Exercise prompt - Copy the records verbatim from their first line up to and including the line containing "Action: [x=341, y=486]".

Material provided -
——

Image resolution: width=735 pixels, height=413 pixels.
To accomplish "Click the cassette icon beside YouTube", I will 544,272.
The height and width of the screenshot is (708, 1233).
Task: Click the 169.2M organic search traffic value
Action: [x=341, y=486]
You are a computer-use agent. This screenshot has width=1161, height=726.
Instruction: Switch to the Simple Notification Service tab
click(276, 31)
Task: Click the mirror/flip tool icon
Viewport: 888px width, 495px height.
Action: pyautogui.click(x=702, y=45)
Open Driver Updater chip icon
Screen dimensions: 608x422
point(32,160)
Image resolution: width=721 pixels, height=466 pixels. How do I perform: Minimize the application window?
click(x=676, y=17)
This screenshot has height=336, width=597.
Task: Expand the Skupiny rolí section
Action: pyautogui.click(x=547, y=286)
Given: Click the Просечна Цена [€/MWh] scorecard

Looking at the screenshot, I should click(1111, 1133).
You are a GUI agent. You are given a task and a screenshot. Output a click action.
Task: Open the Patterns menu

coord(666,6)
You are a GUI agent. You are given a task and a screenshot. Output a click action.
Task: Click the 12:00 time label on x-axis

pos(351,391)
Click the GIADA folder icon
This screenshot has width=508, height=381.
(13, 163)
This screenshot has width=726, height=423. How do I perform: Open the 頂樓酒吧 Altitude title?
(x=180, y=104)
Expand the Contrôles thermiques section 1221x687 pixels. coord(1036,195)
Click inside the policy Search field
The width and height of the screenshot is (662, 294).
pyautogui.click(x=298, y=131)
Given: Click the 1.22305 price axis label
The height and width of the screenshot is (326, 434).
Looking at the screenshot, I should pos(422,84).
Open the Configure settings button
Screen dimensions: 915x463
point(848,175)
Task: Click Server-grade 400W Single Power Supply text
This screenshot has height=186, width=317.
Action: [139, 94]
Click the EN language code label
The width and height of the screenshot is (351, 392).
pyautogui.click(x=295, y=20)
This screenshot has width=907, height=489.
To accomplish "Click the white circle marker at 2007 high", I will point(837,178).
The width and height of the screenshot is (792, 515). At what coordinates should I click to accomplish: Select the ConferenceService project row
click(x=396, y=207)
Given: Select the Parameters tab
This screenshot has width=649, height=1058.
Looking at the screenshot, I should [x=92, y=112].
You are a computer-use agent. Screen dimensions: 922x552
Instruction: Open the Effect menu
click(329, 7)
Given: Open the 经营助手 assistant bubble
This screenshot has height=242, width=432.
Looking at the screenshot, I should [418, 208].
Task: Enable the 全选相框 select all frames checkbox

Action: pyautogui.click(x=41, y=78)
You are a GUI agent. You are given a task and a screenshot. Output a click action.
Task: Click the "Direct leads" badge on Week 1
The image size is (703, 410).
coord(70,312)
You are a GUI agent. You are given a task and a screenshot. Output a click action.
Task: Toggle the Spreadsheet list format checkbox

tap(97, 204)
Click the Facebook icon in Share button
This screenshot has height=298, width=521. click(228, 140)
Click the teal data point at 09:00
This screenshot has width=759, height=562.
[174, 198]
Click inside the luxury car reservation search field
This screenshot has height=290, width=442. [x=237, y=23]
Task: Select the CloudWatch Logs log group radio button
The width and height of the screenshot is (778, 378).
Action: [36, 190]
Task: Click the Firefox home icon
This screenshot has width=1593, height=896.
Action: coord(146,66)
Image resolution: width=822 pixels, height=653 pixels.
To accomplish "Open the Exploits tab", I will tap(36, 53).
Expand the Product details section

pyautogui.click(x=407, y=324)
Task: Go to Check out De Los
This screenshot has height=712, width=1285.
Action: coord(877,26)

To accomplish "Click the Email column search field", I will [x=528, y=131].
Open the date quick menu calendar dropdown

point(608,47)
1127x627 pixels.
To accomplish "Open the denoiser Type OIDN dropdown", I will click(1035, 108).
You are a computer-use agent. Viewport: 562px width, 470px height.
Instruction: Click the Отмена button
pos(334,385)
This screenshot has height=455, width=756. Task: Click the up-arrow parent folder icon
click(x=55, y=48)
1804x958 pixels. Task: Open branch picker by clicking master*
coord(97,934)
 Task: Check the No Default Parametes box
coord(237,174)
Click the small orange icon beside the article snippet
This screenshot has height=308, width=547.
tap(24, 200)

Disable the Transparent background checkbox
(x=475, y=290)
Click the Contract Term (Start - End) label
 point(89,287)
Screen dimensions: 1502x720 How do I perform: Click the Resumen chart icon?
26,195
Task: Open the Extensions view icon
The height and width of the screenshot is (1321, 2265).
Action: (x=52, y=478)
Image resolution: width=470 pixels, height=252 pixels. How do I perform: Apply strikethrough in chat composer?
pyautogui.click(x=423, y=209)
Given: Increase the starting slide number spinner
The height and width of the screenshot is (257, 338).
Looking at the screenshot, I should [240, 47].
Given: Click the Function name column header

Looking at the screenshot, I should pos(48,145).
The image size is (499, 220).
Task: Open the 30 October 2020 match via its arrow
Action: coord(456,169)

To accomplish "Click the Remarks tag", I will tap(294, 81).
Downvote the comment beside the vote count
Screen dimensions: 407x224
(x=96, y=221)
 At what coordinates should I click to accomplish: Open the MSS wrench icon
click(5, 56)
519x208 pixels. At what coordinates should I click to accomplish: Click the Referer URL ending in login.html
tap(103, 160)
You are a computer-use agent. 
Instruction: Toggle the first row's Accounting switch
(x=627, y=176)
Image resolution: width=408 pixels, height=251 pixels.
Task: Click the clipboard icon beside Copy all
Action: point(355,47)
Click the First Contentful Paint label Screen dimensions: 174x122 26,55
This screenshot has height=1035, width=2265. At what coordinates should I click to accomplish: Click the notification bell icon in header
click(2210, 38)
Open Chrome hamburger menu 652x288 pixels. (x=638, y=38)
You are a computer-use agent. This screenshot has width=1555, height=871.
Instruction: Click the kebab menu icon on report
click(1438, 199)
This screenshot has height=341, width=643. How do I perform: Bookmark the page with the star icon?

——

Response to this task -
Image resolution: width=735 pixels, height=413 pixels.
To accomplish "Click the cassette icon beside YouTube", I will 544,272.
The height and width of the screenshot is (708, 1233).
Task: Click the 169.2M organic search traffic value
Action: [x=341, y=486]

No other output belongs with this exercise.